> **Instructions to follow**
Which lines below fall between the one containing "You are a GUI" and the one containing "Task: Switch to All applications tab"? Repeat them exactly, counting both of those lines, and add nothing else.

> **Supplied data**
·····
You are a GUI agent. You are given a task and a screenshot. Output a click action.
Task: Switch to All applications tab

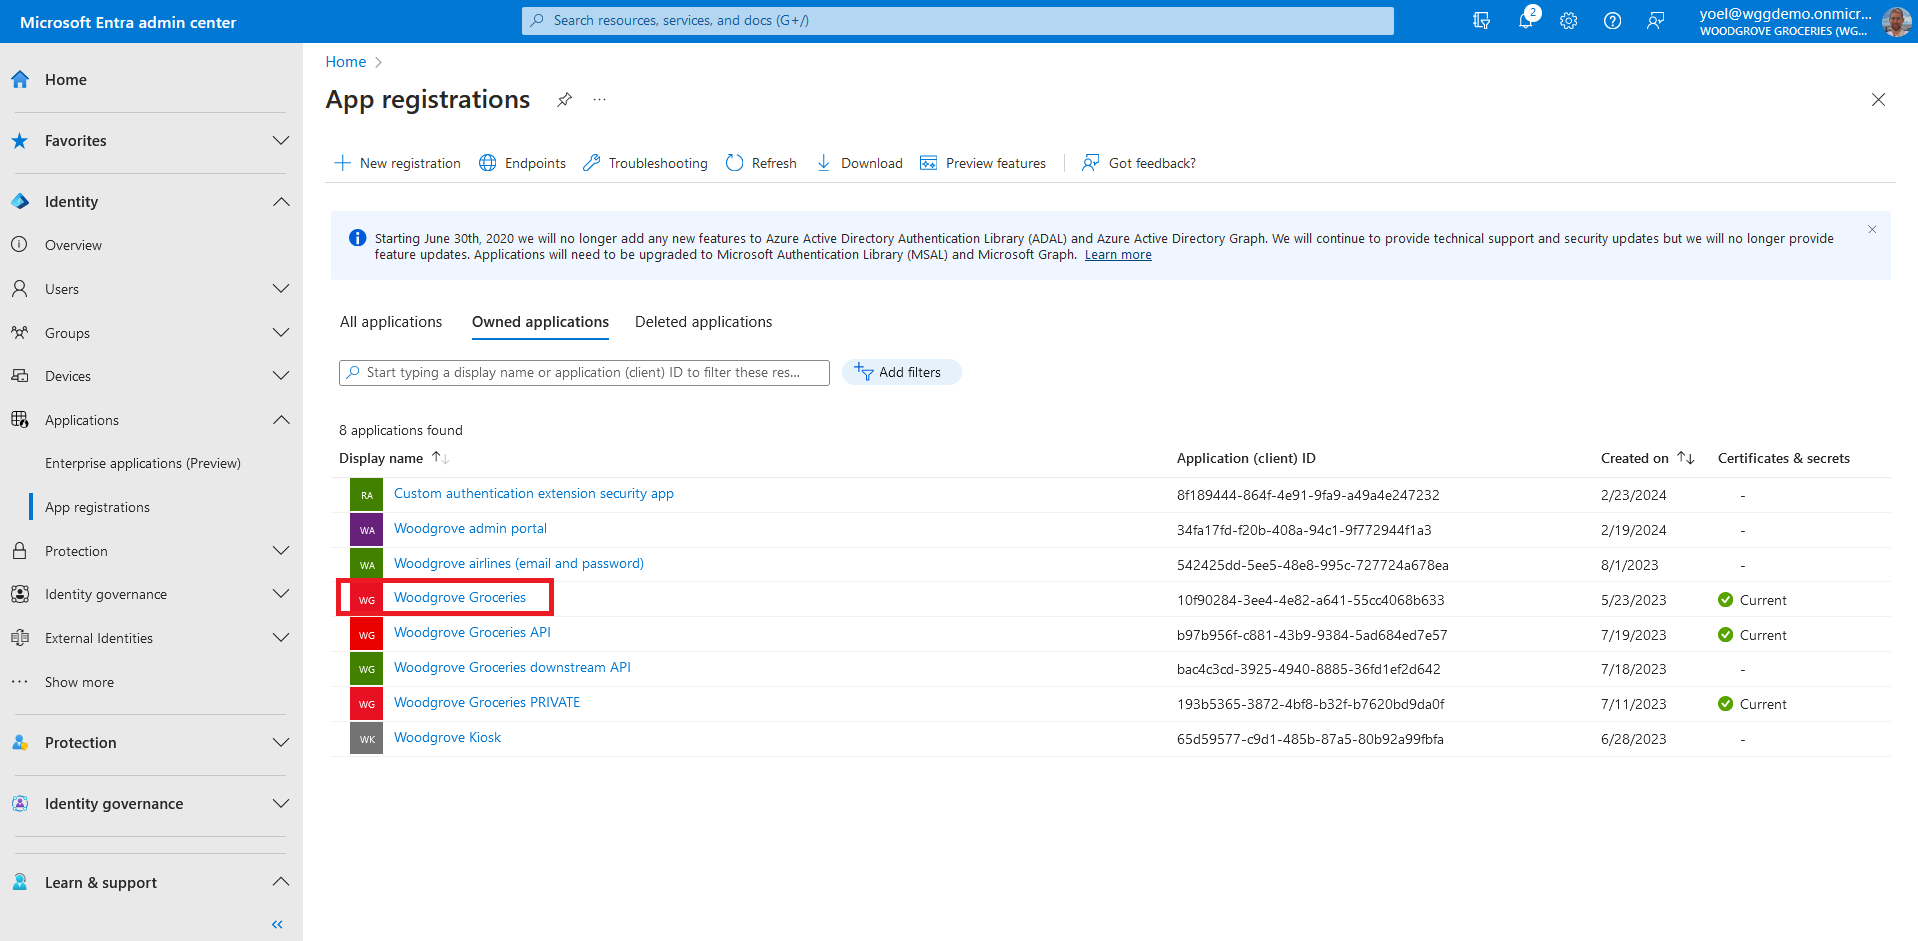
·····
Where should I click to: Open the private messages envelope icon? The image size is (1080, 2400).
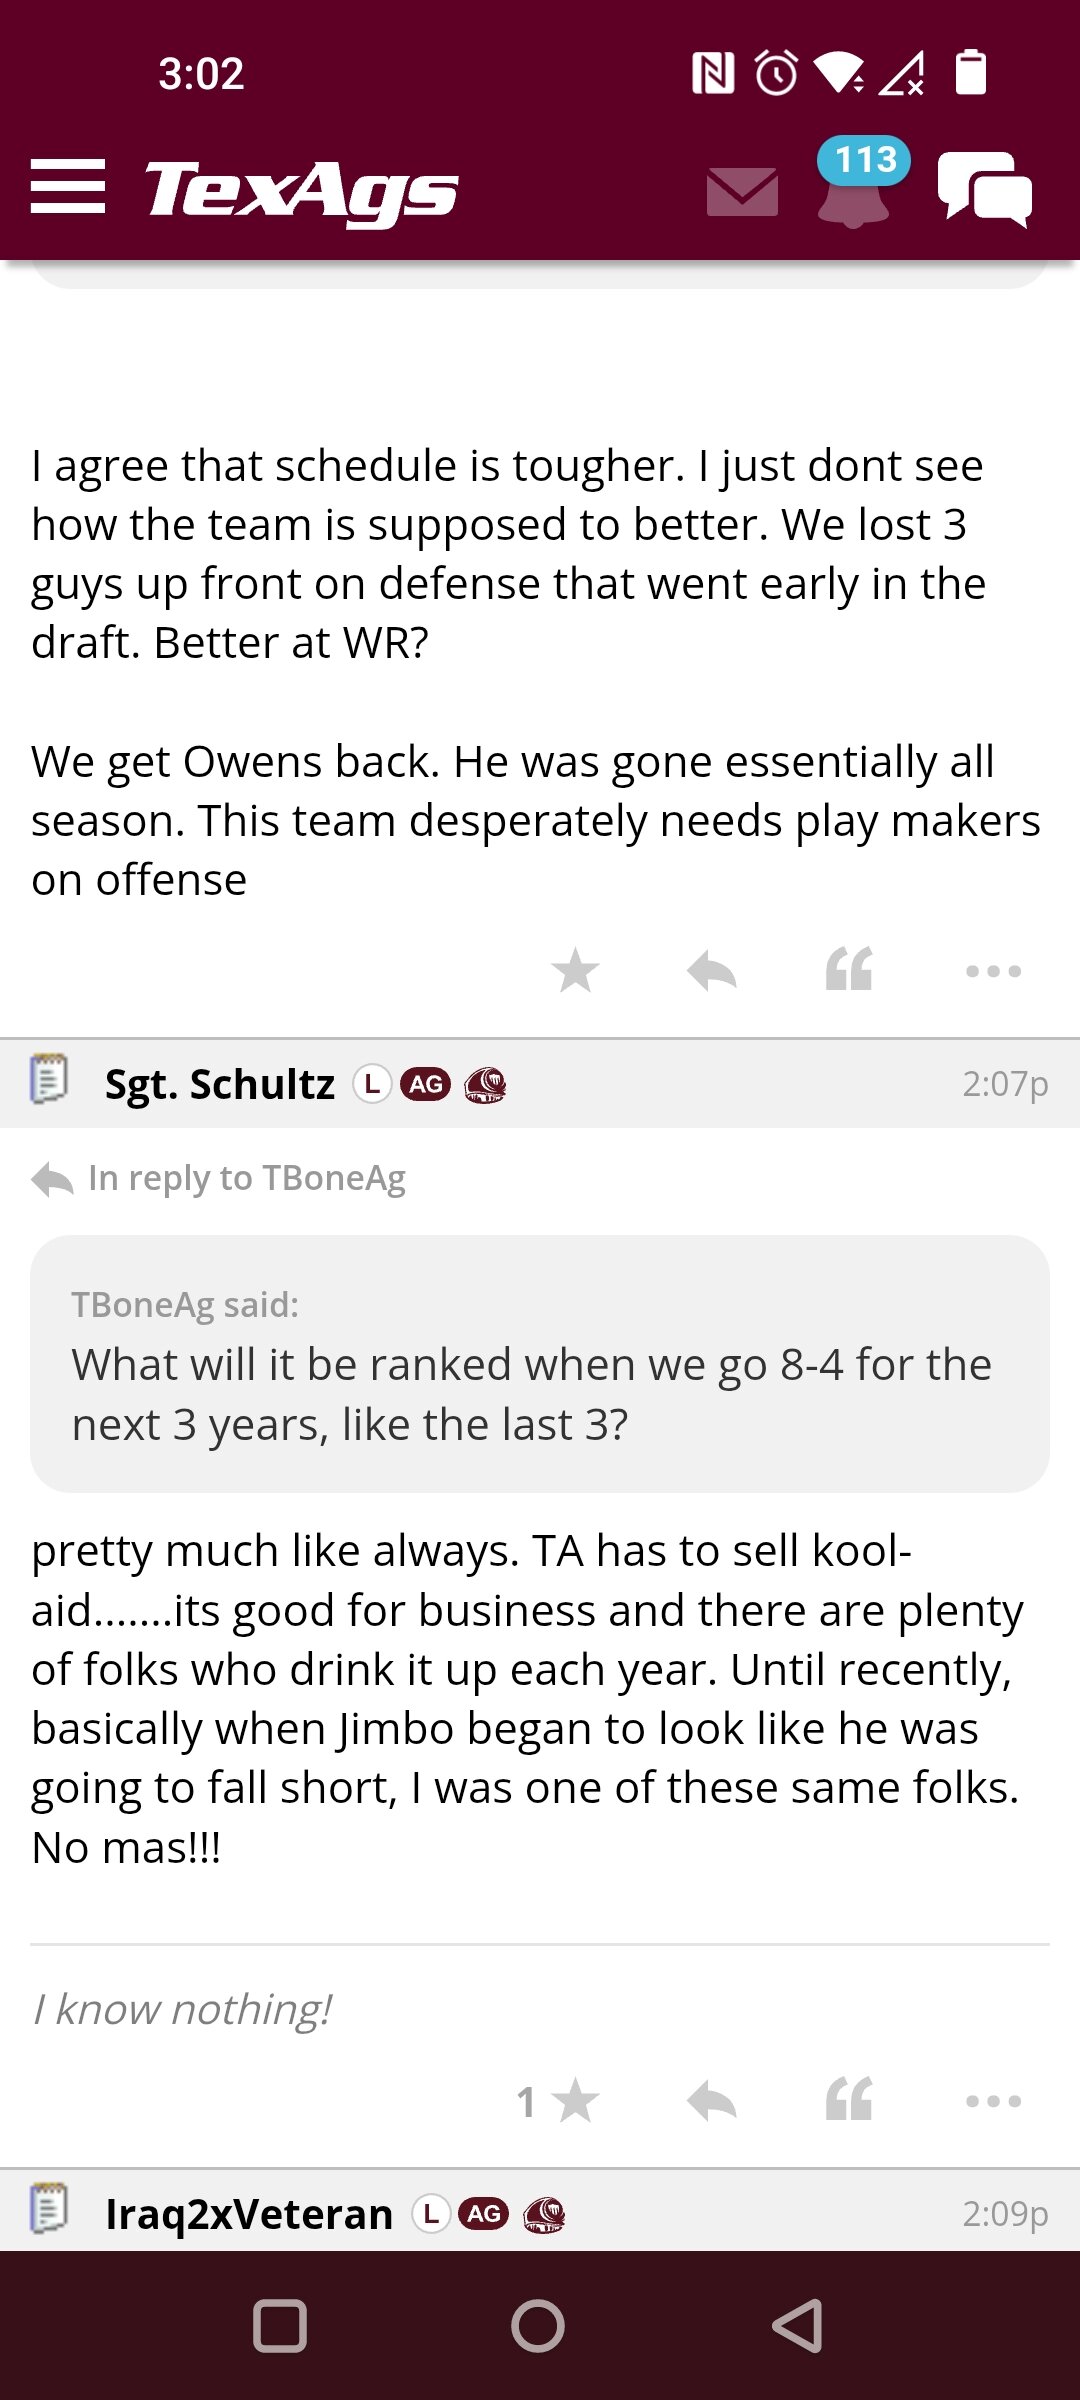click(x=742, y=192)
·····
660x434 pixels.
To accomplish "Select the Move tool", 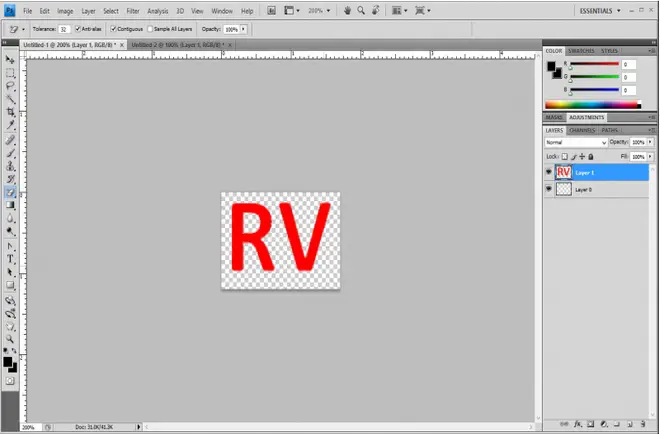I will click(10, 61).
·····
> **Solution to the exercise**
You are a GUI agent. You are given a task and a screenshot. Output a click action.
Task: Switch to All applications tab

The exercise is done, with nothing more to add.